[Exercise materials — start]

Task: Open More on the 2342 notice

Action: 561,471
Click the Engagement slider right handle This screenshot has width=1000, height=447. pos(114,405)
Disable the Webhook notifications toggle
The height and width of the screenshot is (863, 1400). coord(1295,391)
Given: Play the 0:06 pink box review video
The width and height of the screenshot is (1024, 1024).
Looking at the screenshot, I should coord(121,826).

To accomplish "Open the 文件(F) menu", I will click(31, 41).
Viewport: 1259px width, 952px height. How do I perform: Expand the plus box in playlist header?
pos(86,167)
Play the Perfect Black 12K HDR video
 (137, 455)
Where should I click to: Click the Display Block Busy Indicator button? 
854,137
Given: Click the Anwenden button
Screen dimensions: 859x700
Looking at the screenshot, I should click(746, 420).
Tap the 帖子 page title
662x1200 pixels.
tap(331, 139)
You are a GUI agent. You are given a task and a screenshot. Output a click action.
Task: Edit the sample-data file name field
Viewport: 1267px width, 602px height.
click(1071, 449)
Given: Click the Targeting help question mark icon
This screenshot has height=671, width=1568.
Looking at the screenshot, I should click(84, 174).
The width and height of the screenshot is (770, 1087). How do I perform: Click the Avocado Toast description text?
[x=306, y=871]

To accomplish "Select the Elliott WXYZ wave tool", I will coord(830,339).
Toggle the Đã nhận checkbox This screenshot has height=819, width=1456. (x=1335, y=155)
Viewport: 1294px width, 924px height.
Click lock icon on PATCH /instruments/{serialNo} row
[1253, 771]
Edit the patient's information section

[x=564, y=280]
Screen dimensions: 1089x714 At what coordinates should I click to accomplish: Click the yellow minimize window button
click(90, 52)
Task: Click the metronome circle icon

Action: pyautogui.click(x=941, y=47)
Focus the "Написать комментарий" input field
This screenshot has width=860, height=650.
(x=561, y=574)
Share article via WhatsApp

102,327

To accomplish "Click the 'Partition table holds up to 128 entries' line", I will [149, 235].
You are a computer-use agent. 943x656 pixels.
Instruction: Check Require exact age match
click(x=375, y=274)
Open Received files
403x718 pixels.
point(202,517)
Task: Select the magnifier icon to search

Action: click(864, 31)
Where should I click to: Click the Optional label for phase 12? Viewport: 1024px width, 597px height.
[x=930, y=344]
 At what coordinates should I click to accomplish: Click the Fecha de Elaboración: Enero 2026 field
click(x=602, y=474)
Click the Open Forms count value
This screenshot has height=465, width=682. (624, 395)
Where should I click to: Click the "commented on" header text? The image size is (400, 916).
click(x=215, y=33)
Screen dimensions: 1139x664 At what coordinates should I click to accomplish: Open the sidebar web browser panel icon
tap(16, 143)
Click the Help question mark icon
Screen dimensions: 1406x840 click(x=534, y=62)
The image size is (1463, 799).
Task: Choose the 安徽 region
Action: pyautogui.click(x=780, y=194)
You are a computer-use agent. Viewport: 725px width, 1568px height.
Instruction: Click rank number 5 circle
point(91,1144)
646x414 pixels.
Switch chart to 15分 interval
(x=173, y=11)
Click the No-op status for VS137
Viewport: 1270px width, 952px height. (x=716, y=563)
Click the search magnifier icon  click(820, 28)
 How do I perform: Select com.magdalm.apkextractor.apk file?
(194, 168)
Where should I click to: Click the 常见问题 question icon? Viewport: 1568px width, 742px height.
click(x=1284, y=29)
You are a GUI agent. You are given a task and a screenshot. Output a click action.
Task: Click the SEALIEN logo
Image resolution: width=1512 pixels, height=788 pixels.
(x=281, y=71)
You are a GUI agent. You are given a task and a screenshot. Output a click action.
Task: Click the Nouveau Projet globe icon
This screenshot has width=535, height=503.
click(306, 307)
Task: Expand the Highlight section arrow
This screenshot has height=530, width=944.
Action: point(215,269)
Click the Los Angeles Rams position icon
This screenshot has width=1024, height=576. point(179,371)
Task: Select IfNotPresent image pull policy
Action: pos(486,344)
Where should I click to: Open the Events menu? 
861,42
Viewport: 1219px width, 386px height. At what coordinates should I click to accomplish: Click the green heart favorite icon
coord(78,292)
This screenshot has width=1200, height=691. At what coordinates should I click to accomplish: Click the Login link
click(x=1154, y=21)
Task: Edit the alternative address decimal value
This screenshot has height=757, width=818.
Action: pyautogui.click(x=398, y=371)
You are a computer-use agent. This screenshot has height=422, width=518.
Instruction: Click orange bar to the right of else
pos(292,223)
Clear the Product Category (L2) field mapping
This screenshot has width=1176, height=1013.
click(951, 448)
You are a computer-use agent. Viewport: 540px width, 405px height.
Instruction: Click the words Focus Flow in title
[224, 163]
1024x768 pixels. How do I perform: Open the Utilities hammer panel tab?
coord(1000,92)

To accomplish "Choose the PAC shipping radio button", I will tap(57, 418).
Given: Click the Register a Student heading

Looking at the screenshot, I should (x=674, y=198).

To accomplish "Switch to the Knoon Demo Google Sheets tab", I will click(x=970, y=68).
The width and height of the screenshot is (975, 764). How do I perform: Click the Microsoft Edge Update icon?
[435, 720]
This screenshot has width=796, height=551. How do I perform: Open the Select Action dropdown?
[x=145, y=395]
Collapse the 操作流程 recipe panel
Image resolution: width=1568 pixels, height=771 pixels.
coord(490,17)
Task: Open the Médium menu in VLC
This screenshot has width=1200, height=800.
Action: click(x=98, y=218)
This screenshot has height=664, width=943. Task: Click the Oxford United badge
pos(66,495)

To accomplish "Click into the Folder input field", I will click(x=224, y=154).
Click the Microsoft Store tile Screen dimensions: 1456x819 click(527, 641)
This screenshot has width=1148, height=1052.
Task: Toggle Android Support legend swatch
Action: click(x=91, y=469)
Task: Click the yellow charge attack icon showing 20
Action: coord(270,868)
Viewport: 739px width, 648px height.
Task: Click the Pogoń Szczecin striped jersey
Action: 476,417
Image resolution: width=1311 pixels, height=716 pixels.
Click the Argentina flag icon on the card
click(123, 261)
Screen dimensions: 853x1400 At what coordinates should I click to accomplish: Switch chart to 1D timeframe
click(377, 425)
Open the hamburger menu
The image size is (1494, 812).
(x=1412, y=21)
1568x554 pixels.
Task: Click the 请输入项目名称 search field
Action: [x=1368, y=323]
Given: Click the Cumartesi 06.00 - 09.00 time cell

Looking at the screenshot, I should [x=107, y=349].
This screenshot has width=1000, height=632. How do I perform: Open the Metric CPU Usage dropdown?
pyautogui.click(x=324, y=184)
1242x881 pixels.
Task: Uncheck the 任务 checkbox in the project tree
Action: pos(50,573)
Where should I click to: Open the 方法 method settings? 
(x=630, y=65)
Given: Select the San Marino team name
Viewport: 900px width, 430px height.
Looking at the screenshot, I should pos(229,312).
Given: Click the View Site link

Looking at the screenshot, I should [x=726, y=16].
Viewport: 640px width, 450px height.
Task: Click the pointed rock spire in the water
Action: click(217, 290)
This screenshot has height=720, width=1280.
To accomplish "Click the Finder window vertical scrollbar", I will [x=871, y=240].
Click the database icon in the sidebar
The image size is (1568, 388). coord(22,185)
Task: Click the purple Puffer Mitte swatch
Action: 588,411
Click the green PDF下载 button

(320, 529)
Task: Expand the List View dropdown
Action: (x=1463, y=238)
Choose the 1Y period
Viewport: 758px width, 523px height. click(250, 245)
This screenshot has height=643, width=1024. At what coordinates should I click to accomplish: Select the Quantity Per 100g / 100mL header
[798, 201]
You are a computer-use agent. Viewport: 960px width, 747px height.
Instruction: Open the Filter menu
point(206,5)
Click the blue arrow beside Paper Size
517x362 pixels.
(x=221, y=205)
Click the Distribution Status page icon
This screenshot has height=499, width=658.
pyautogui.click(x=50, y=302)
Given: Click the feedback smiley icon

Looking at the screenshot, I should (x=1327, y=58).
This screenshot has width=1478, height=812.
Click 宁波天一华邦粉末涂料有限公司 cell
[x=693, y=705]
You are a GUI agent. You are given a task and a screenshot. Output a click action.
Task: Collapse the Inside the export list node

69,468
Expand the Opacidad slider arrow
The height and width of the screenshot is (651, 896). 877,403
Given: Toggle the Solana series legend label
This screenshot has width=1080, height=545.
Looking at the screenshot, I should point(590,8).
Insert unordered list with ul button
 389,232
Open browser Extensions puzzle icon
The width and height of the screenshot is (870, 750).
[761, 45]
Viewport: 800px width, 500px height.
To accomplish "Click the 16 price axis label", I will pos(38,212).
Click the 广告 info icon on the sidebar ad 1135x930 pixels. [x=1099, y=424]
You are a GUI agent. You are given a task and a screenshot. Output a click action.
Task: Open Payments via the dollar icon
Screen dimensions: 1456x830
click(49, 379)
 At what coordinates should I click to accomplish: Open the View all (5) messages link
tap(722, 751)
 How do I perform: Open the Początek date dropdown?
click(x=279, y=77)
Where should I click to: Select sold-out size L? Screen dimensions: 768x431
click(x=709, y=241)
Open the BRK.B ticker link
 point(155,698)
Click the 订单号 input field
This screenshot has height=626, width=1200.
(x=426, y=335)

[Exercise materials — finish]

- [Brief]:
Starting with the first line above and ending with the line that holds "Toggle the Đã", restate each line word for word and add nothing else.

- [Result below]:
Task: Open More on the 2342 notice

Action: 561,471
Click the Engagement slider right handle This screenshot has width=1000, height=447. pos(114,405)
Disable the Webhook notifications toggle
The height and width of the screenshot is (863, 1400). coord(1295,391)
Given: Play the 0:06 pink box review video
The width and height of the screenshot is (1024, 1024).
Looking at the screenshot, I should coord(121,826).

To accomplish "Open the 文件(F) menu", I will click(31, 41).
Viewport: 1259px width, 952px height. How do I perform: Expand the plus box in playlist header?
pos(86,167)
Play the Perfect Black 12K HDR video
 (137, 455)
Where should I click to: Click the Display Block Busy Indicator button? 
854,137
Given: Click the Anwenden button
Screen dimensions: 859x700
Looking at the screenshot, I should click(746, 420).
Tap the 帖子 page title
662x1200 pixels.
tap(331, 139)
You are a GUI agent. You are given a task and a screenshot. Output a click action.
Task: Edit the sample-data file name field
Viewport: 1267px width, 602px height.
click(1071, 449)
Given: Click the Targeting help question mark icon
This screenshot has height=671, width=1568.
Looking at the screenshot, I should click(84, 174).
The width and height of the screenshot is (770, 1087). How do I perform: Click the Avocado Toast description text?
[x=306, y=871]

To accomplish "Select the Elliott WXYZ wave tool", I will coord(830,339).
Toggle the Đã nhận checkbox This screenshot has height=819, width=1456. (x=1335, y=155)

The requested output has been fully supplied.